Oswaldo Corrêa Gonçalves, arquiteto cidadão | Gino Caldatto Barbosa
Gino Caldatto Babosa | Foto: Matheus Tagé
Para a apresentação deste minucioso trabalho sobre a vida e a obra de Oswaldo Correa Gonçalves, meu caro colega e amigo, realizado pelos jovens Ruy Eduardo Debbs Franco e Gino Caldatto Barbosa, penso em esboçar uma lembrança pessoal, pois conheci o arquiteto praticamente desde que cursei a Faculdade de Arquitetura e Urbanismo da Universidade de São Paulo.

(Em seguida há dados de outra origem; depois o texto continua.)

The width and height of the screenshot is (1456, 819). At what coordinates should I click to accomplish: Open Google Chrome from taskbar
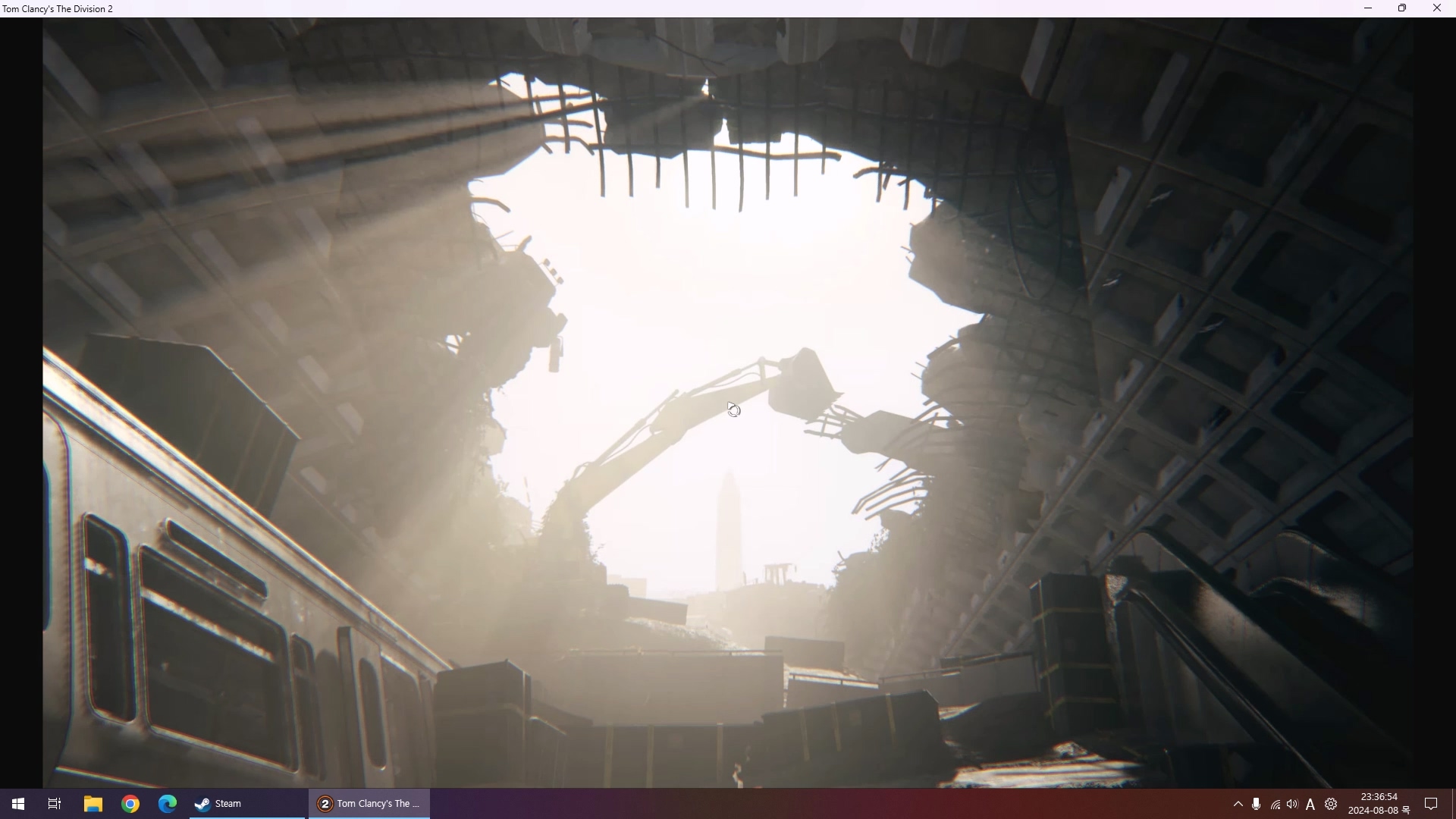[130, 804]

Para isso, reuni as mais importantes imagens que guardei de Oswaldo, e que podem ser resumidas em quatro retratos parciais de sua e de minha vida. Aliás, embora ambos tenhamos nos modificado ao longo desses sessenta anos, essas imagens demonstram que, curiosamente, permanecemos idênticos: afinal, não sou capaz de lembrar de visões e atitudes desde a minha mais longínqua infância? O mesmo pode ser dito de nosso biografado. Pretendo, por fim, apresentar a síntese dessas imagens.
Oswaldo Correa Gonçalves foi um dos mais ativos e operosos arquitetos da primeira fase da instalação do Instituto de Arquitetos do Brasil – IAB, em São Paulo, logo após o término da Segunda Guerra Mundial. Essa fase foi fundamental para a consolidação e desenvolvimento dessa profissão que, apesar de sua antiguidade, só nesse segundo pós-guerra se firmou como um fenômeno necessário de nossa civilização, deixando de ser a atuação de uns poucos – dedicados também a algumas e poucas construções – para se tornar uma atividade de muitas pessoas dedicadas a todas as atividades que envolvam o convívio de populações. Oswaldo foi reconhecido por seus pares, tardiamente, como um dos mais ilustres protagonistas dessa fase.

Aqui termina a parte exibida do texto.